Medarex, Inc (PRINCETON, New Jersey), a biopharmaceutical company focused on fully human antibody-based therapeutics to treat inflammation, autoimmune disorders, cancer, and infectious diseases, announced that it has initiated two phase II clinical development programs of MDX-1100, a fully human monoclonal antibody that targets CXCL10 (also known as IP-10), in ulcerative colitis (UC) and rheumatoid arthritis (RA).

Patients in the randomized, double-blind, placebo-controlled, international, multicenter study in UC will be administered four doses of MDX-1100 at 10 mg/kg or placebo every 2 weeks. The trial is expected to enroll 106 patients, all of whom will have active UC and will continue standard UC therapy during the trial. The primary endpoint will be response rate at 8 weeks based on the Mayo score, a composite endpoint that assesses stool frequency and the amount of bloody stool per day as recorded in a patient diary, on physician global assessment, and on the assessment of colon mucosal inflammation ascertained by endoscopy.

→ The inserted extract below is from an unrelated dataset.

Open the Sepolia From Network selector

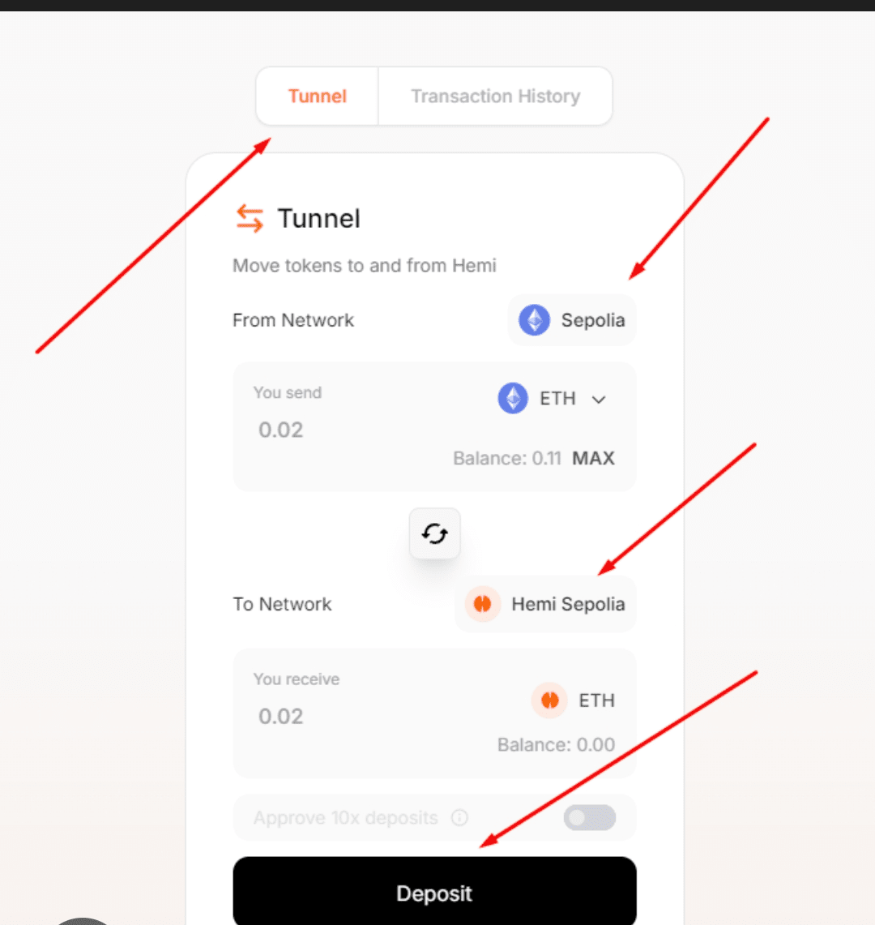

Patients in the randomized, double-blind, placebo-controlled, multicenter study in RA will be administered six doses of MDX-1100 at 10 mg/kg or placebo every 2 weeks. The trial is expected to enroll 70 patients at multiple sites in Europe. All patients will have active RA while on methotrexate, and the primary endpoint will be ACR20 response at 12 weeks.

Medarex reported positive safety data from two phase I trials supporting initiation of the two current trials. One open-label pilot study evaluated the safety (primary endpoint) and preliminary efficacy of escalating single doses of MDX-1100 in 11 patients with moderate-to-severe UC. The study demonstrated that single doses (0.3mg/kg-10 mg/kg) of MDX-1100 in patients were safe and well tolerated. Four patients in the study had protocol-defined clinical responses, determined by Ulcerative Colitis Disease Activity Index, physician global assessment, and the assessment of colon mucosal inflammation ascertained by endoscopy. None of the three serious adverse events reported in the study were considered drug related.

The other phase I double-blind, placebo-controlled study was conducted to determine safety and pharmacokinetics of escalating single doses (0.01 mg/kg-10 mg/kg) of MDX-1100 in 50 healthy volunteers. The agent demonstrated dose-proportional pharmacokinetics and a potential pharmacodynamic effect that signaled a decrease in the production of CXCL10 at the10 mg/kg dose. There were no infusion reactions, and the agent was nonimmunogenic. No serious adverse effects were observed; the most common drug related adverse events were drowsiness, cough, and shortness of breath.

MDX-1100 is a high-affinity, neutralizing, fully human IgG1k that targets CXCL10, a chemokine expressed in association with multiple inflammatory disease indications such as RA, inflammatory bowel disease, and multiple sclerosis. CXCL10 induces expression of several pro-inflammatory molecules and these CXCL10 inducible genes have so far found to be up-regulated in patients with UC.